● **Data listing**
○ ○ ○ ○ ○

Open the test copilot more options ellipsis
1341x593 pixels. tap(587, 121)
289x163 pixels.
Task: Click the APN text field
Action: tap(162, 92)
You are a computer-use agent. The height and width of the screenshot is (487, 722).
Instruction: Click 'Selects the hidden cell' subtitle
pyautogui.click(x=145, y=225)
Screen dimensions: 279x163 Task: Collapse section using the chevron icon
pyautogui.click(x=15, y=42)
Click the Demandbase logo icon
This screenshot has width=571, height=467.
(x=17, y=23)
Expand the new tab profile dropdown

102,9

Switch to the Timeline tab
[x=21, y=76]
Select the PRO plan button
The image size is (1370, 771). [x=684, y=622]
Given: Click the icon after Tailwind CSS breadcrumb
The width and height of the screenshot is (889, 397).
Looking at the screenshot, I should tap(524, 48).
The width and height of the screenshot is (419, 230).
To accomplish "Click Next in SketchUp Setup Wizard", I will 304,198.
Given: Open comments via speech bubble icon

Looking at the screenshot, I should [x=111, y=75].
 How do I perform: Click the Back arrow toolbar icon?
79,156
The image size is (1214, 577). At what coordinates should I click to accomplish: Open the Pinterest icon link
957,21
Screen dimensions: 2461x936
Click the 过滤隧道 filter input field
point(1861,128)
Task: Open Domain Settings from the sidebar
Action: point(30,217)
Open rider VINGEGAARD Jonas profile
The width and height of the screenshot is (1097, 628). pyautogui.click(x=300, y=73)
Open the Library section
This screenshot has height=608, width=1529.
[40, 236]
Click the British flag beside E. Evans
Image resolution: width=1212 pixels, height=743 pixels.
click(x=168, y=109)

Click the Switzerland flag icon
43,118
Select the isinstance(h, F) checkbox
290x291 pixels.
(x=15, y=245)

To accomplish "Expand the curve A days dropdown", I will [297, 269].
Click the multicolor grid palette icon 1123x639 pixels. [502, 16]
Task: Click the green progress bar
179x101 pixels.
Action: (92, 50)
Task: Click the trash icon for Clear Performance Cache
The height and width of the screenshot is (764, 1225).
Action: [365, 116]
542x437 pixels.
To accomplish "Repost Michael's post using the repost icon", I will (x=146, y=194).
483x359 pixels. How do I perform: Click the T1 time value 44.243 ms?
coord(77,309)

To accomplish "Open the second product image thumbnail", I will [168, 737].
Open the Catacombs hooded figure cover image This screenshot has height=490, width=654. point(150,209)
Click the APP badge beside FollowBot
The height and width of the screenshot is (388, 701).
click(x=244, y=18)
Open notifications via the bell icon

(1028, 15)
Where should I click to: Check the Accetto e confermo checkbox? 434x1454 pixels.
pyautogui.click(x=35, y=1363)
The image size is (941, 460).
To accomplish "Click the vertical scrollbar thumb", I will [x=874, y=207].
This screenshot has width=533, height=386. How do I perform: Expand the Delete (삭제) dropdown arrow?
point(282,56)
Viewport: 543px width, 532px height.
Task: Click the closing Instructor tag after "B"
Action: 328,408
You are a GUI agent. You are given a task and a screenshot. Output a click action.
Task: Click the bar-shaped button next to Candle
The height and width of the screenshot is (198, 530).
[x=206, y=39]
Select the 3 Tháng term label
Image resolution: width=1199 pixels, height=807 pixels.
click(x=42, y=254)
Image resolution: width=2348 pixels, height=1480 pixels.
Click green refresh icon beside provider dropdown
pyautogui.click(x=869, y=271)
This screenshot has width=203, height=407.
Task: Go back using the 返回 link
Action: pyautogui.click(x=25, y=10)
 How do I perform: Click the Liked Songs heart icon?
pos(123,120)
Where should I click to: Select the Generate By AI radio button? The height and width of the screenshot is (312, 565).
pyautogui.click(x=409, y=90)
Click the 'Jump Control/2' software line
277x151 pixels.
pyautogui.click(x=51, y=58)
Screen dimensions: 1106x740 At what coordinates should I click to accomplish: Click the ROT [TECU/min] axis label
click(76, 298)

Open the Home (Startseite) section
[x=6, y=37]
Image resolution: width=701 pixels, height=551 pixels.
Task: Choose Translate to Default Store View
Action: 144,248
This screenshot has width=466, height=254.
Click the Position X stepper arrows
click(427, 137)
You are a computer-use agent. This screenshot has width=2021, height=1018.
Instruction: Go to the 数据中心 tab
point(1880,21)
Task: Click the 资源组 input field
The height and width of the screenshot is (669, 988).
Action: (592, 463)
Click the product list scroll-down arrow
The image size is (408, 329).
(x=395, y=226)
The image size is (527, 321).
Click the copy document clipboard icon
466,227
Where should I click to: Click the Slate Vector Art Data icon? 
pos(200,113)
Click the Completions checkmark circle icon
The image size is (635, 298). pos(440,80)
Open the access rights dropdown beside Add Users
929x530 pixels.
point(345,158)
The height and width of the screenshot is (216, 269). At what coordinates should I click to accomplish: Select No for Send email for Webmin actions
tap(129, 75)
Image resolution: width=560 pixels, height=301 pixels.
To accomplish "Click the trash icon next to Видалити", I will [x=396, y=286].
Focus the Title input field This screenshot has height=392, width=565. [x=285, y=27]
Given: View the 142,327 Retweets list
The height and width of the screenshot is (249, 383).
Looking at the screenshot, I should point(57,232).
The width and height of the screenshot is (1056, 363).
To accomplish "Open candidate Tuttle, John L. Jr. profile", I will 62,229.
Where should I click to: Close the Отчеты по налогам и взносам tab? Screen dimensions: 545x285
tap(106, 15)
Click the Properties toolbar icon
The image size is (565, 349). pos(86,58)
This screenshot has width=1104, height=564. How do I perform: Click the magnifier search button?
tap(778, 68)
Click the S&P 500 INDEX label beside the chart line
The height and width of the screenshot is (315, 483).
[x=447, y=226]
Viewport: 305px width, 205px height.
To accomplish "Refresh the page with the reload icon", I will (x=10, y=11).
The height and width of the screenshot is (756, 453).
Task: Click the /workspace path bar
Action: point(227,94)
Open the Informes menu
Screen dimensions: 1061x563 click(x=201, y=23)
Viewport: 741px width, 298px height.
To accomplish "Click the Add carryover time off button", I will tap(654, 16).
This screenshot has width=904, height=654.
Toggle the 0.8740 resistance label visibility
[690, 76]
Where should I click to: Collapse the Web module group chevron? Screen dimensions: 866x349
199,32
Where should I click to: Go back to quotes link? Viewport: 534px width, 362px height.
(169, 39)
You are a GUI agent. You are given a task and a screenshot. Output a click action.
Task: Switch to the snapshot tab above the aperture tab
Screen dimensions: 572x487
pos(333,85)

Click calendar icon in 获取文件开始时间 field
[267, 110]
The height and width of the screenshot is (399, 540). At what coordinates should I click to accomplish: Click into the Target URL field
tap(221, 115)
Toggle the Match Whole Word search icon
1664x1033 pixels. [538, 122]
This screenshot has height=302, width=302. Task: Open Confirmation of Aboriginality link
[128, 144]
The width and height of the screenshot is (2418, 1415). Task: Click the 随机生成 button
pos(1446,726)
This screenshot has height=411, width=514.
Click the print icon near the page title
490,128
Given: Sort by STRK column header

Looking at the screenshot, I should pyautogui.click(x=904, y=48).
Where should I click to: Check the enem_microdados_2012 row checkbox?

○ ○ ○ ○ ○

● **TASK TO COMPLETE**
Set out all the rows above as a numbered list, leaving out the blank lines.

● **FINISHED EXERCISE**
1. Open the test copilot more options ellipsis
2. 1341x593 pixels. tap(587, 121)
3. 289x163 pixels.
4. Task: Click the APN text field
5. Action: tap(162, 92)
6. You are a computer-use agent. The height and width of the screenshot is (487, 722).
7. Instruction: Click 'Selects the hidden cell' subtitle
8. pyautogui.click(x=145, y=225)
9. Screen dimensions: 279x163 Task: Collapse section using the chevron icon
10. pyautogui.click(x=15, y=42)
11. Click the Demandbase logo icon
12. This screenshot has width=571, height=467.
13. (x=17, y=23)
14. Expand the new tab profile dropdown
15. 102,9
16. Switch to the Timeline tab
17. [x=21, y=76]
18. Select the PRO plan button
19. The image size is (1370, 771). [x=684, y=622]
20. Given: Click the icon after Tailwind CSS breadcrumb
21. The width and height of the screenshot is (889, 397).
22. Looking at the screenshot, I should tap(524, 48).
23. The width and height of the screenshot is (419, 230).
24. To accomplish "Click Next in SketchUp Setup Wizard", I will 304,198.
25. Given: Open comments via speech bubble icon
26. Looking at the screenshot, I should [x=111, y=75].
27.  How do I perform: Click the Back arrow toolbar icon?
28. 79,156
29. The image size is (1214, 577). At what coordinates should I click to accomplish: Open the Pinterest icon link
30. 957,21
31. Screen dimensions: 2461x936
32. Click the 过滤隧道 filter input field
33. point(1861,128)
34. Task: Open Domain Settings from the sidebar
35. Action: point(30,217)
36. Open rider VINGEGAARD Jonas profile
37. The width and height of the screenshot is (1097, 628). pyautogui.click(x=300, y=73)
38. Open the Library section
39. This screenshot has height=608, width=1529.
40. [40, 236]
41. Click the British flag beside E. Evans
42. Image resolution: width=1212 pixels, height=743 pixels.
43. click(x=168, y=109)
44. Click the Switzerland flag icon
45. 43,118
46. Select the isinstance(h, F) checkbox
47. 290x291 pixels.
48. (x=15, y=245)
49. To accomplish "Expand the curve A days dropdown", I will [297, 269].
50. Click the multicolor grid palette icon 1123x639 pixels. [502, 16]
51. Task: Click the green progress bar
52. 179x101 pixels.
53. Action: (92, 50)
54. Task: Click the trash icon for Clear Performance Cache
55. The height and width of the screenshot is (764, 1225).
56. Action: [365, 116]
57. 542x437 pixels.
58. To accomplish "Repost Michael's post using the repost icon", I will (x=146, y=194).
59. 483x359 pixels. How do I perform: Click the T1 time value 44.243 ms?
60. coord(77,309)
61. To accomplish "Open the second product image thumbnail", I will [168, 737].
62. Open the Catacombs hooded figure cover image This screenshot has height=490, width=654. point(150,209)
63. Click the APP badge beside FollowBot
64. The height and width of the screenshot is (388, 701).
65. click(x=244, y=18)
66. Open notifications via the bell icon
67. (1028, 15)
68. Where should I click to: Check the Accetto e confermo checkbox? 434x1454 pixels.
69. pyautogui.click(x=35, y=1363)
70. The image size is (941, 460).
71. To accomplish "Click the vertical scrollbar thumb", I will [x=874, y=207].
72. This screenshot has width=533, height=386. How do I perform: Expand the Delete (삭제) dropdown arrow?
73. point(282,56)
74. Viewport: 543px width, 532px height.
75. Task: Click the closing Instructor tag after "B"
76. Action: 328,408
77. You are a GUI agent. You are given a task and a screenshot. Output a click action.
78. Task: Click the bar-shaped button next to Candle
79. The height and width of the screenshot is (198, 530).
80. [x=206, y=39]
81. Select the 3 Tháng term label
82. Image resolution: width=1199 pixels, height=807 pixels.
83. click(x=42, y=254)
84. Image resolution: width=2348 pixels, height=1480 pixels.
85. Click green refresh icon beside provider dropdown
86. pyautogui.click(x=869, y=271)
87. This screenshot has width=203, height=407.
88. Task: Go back using the 返回 link
89. Action: pyautogui.click(x=25, y=10)
90.  How do I perform: Click the Liked Songs heart icon?
91. pos(123,120)
92. Where should I click to: Select the Generate By AI radio button? The height and width of the screenshot is (312, 565).
93. pyautogui.click(x=409, y=90)
94. Click the 'Jump Control/2' software line
95. 277x151 pixels.
96. pyautogui.click(x=51, y=58)
97. Screen dimensions: 1106x740 At what coordinates should I click to accomplish: Click the ROT [TECU/min] axis label
98. click(76, 298)
99. Open the Home (Startseite) section
100. [x=6, y=37]
101. Image resolution: width=701 pixels, height=551 pixels.
102. Task: Choose Translate to Default Store View
103. Action: 144,248
104. This screenshot has width=466, height=254.
105. Click the Position X stepper arrows
106. click(427, 137)
107. You are a computer-use agent. This screenshot has width=2021, height=1018.
108. Instruction: Go to the 数据中心 tab
109. point(1880,21)
110. Task: Click the 资源组 input field
111. The height and width of the screenshot is (669, 988).
112. Action: (592, 463)
113. Click the product list scroll-down arrow
114. The image size is (408, 329).
115. (x=395, y=226)
116. The image size is (527, 321).
117. Click the copy document clipboard icon
118. 466,227
119. Where should I click to: Click the Slate Vector Art Data icon? 
120. pos(200,113)
121. Click the Completions checkmark circle icon
122. The image size is (635, 298). pos(440,80)
123. Open the access rights dropdown beside Add Users
124. 929x530 pixels.
125. point(345,158)
126. The height and width of the screenshot is (216, 269). At what coordinates should I click to accomplish: Select No for Send email for Webmin actions
127. tap(129, 75)
128. Image resolution: width=560 pixels, height=301 pixels.
129. To accomplish "Click the trash icon next to Видалити", I will [x=396, y=286].
130. Focus the Title input field This screenshot has height=392, width=565. [x=285, y=27]
131. Given: View the 142,327 Retweets list
132. The height and width of the screenshot is (249, 383).
133. Looking at the screenshot, I should point(57,232).
134. The width and height of the screenshot is (1056, 363).
135. To accomplish "Open candidate Tuttle, John L. Jr. profile", I will 62,229.
136. Where should I click to: Close the Отчеты по налогам и взносам tab? Screen dimensions: 545x285
137. tap(106, 15)
138. Click the Properties toolbar icon
139. The image size is (565, 349). pos(86,58)
140. This screenshot has width=1104, height=564. How do I perform: Click the magnifier search button?
141. tap(778, 68)
142. Click the S&P 500 INDEX label beside the chart line
143. The height and width of the screenshot is (315, 483).
144. [x=447, y=226]
145. Viewport: 305px width, 205px height.
146. To accomplish "Refresh the page with the reload icon", I will (x=10, y=11).
147. The height and width of the screenshot is (756, 453).
148. Task: Click the /workspace path bar
149. Action: point(227,94)
150. Open the Informes menu
151. Screen dimensions: 1061x563 click(x=201, y=23)
152. Viewport: 741px width, 298px height.
153. To accomplish "Click the Add carryover time off button", I will tap(654, 16).
154. This screenshot has width=904, height=654.
155. Toggle the 0.8740 resistance label visibility
156. [690, 76]
157. Where should I click to: Collapse the Web module group chevron? Screen dimensions: 866x349
158. 199,32
159. Where should I click to: Go back to quotes link? Viewport: 534px width, 362px height.
160. (169, 39)
161. You are a GUI agent. You are given a task and a screenshot. Output a click action.
162. Task: Switch to the snapshot tab above the aperture tab
163. Screen dimensions: 572x487
164. pos(333,85)
165. Click calendar icon in 获取文件开始时间 field
166. [267, 110]
167. The height and width of the screenshot is (399, 540). At what coordinates should I click to accomplish: Click into the Target URL field
168. tap(221, 115)
169. Toggle the Match Whole Word search icon
170. 1664x1033 pixels. [538, 122]
171. This screenshot has height=302, width=302. Task: Open Confirmation of Aboriginality link
172. [128, 144]
173. The width and height of the screenshot is (2418, 1415). Task: Click the 随机生成 button
174. pos(1446,726)
175. This screenshot has height=411, width=514.
176. Click the print icon near the page title
177. 490,128
178. Given: Sort by STRK column header
179. Looking at the screenshot, I should pyautogui.click(x=904, y=48).
180. Where should I click to: Check the enem_microdados_2012 row checkbox?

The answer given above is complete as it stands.